4-20 mA Loop Calculator

Convert between engineering units, loop current, and loop voltage for instrumentation signals.

LRV (Lower Range Value)

URV (Upper Range Value)

1) Process Value ➜ Current (mA)

Process Value (Engineering Units)

2) Current (mA) ➜ Process Value

Loop Current (mA)

3) Current + Resistor ➜ Voltage

Loop Current for Voltage (mA)

Load Resistor (Ω)

Enter values and click a calculation button.

What is a 4-20 mA signal?

A 4-20 mA current loop is a standard analog signaling method used in process control, automation, PLC systems, DCS systems, and industrial instrumentation. It maps a measurement range to a current range: 4 mA = 0% and 20 mA = 100% of span.

Because current is less sensitive to electrical noise and voltage drop than voltage-only signals, 4-20 mA loops are reliable over long cable runs. They are widely used for pressure transmitters, temperature transmitters, flow meters, level sensors, and valve positioners.

Why this 4-20 mA calculator is useful

This page helps you perform fast, practical loop calculations during design, commissioning, and troubleshooting:

Convert process value to expected loop current.
Convert measured mA back to engineering units.
Calculate loop voltage across a resistor (for PLC analog input cards, multimeter checks, and shunts).
See percent-of-span to verify instrument scaling quickly.

Formulas used in the calculator

Process value to current

I(mA) = 4 + 16 × (PV - LRV) / (URV - LRV)

Current to process value

PV = LRV + (I - 4) / 16 × (URV - LRV)

Loop voltage across a resistor

V = I(A) × R, where I(A) = I(mA) / 1000.

Quick examples

Example 1: 0-100 psi transmitter at 12 mA

12 mA is exactly 50% of span, so the transmitter is reading 50 psi.

Example 2: 0-200 °C transmitter at 25% span

25% corresponds to 8 mA. Temperature is 50 °C and loop current should be about 8 mA.
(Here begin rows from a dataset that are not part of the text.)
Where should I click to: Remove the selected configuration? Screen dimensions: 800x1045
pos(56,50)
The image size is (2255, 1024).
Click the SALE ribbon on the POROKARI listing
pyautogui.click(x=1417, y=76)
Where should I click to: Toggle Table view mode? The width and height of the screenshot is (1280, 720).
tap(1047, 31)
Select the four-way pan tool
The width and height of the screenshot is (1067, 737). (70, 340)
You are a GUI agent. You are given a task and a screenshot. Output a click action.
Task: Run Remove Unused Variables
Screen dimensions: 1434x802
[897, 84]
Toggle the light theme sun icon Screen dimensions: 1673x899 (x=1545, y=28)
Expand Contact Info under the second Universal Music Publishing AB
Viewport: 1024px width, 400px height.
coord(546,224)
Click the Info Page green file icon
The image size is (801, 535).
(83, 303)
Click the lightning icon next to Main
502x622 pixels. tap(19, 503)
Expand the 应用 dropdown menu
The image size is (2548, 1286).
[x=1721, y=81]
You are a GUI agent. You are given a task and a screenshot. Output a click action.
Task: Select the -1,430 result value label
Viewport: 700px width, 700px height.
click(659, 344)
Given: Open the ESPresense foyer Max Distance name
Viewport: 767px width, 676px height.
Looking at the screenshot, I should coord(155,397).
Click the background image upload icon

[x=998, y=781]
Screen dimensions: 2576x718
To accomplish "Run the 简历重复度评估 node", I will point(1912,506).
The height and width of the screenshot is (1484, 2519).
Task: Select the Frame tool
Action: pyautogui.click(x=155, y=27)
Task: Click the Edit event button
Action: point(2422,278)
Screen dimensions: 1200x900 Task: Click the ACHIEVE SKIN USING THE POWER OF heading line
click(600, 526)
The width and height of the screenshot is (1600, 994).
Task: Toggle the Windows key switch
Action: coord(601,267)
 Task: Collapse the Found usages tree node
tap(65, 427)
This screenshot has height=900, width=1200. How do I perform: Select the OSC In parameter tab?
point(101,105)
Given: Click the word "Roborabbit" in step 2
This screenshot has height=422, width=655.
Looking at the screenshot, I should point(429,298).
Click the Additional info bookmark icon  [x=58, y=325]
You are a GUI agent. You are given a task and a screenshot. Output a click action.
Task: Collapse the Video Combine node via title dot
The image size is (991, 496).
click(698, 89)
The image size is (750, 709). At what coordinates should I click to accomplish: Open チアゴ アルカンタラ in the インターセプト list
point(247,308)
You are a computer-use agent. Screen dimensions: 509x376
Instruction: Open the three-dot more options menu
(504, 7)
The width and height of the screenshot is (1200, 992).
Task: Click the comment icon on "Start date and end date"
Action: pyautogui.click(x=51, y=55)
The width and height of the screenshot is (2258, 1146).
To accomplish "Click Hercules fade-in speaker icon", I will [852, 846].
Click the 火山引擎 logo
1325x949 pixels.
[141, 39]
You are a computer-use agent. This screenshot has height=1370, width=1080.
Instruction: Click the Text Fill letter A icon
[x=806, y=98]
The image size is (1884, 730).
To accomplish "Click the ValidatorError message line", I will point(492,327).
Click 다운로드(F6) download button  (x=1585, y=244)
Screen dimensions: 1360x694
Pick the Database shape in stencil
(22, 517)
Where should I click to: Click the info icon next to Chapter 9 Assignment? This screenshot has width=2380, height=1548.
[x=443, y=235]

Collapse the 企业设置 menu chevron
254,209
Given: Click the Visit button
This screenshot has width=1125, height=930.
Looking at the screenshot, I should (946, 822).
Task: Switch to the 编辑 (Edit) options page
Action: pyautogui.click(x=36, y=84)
Example 3: Voltage across a 250 Ω resistor at 20 mA

Current is 0.02 A, so voltage is 0.02 × 250 = 5.0 V. This is why 250 Ω resistors are commonly used to convert 4-20 mA into 1-5 V signals.

Commissioning and troubleshooting tips

Always confirm LRV/URV in both the transmitter and the control system scale block.
Check whether the signal is linear or square-root extracted (especially for differential pressure flow).
Measure loop current in series; measure shunt voltage in parallel.
Watch for loop resistance limits if cable runs are long.
Out-of-range values (below 4 mA or above 20 mA) can indicate alarms, faults, or overrange behavior.

Frequently asked questions

Can I use reversed ranges?

Yes. If URV is less than LRV, the calculation still works mathematically and represents reverse-acting scaling.

Why is 4 mA used instead of 0 mA?

The 4 mA “live zero” allows detection of wire breaks and provides operating power for many two-wire transmitters.

What is a normal resistor value for conversion?

250 Ω is common because 4-20 mA becomes 1-5 V, which is easy to read with control hardware and meters.

Bottom line

A reliable 4-20 mA calculator saves time and helps prevent scaling mistakes in instrumentation systems. Use this tool whenever you need quick, accurate loop conversions between mA, engineering units, and voltage.